Today the world notes the 50th anniversary of John F. Kennedy's assassination. Yet November 22, 1963, was also the day when three internationally known, prize-winning authors all died within a few hours of each other.
One of them created a fantasy series that has been beloved by four generations of children and many adults. Another wrote one of the most famous novels of the 20th century and inspired the last orchestral work written by Igor Stravinsky. The third won a Pulitzer Prize in 1957 for his volume of biography.
Do you know who they were?
C.S. Lewis, the Oxford University professor who died in that English city at the age of 64, created "The Chronicles of Narnia," the seven-volume series about children who pass through the back of a magical wardrobe and become kings and queens of a new world. He also wrote the most perceptive books about Christianity and the difficulties of daily living that I have read. (I recommend "The Problem of Pain" and "The Great Divorce" as places to start.)
Aldous Huxley, the novelist, poet and essayist who died at 69 in Los Angeles, remains best known for "Brave New World," the novel that showed us a future based on a rigidly intellectualized class system. It became a byword for dystopian societies, yet there was more to him. Among other things, he was a talented screenwriter, collaborating on the 1940 "Pride and Prejudice" and the 1944 "Jane Eyre," still perhaps the best film adaptation of that story.

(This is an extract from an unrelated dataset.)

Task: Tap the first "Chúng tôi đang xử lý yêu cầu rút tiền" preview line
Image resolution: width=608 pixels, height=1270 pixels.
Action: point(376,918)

And the third? John Fitzgerald Kennedy himself. He was a first-term Senator from Massachusetts when he wrote "Profiles in Courage," which paid tribute to eight U.S. Senators who broke ranks with their party or constituents to do things they felt were morally right (if politically inexpedient). His speechwriter, Theodore Sorensen, authored some of it -- reports vary as to how much -- but JFK's name stood alone on the cover and on the Pulitzer Prize.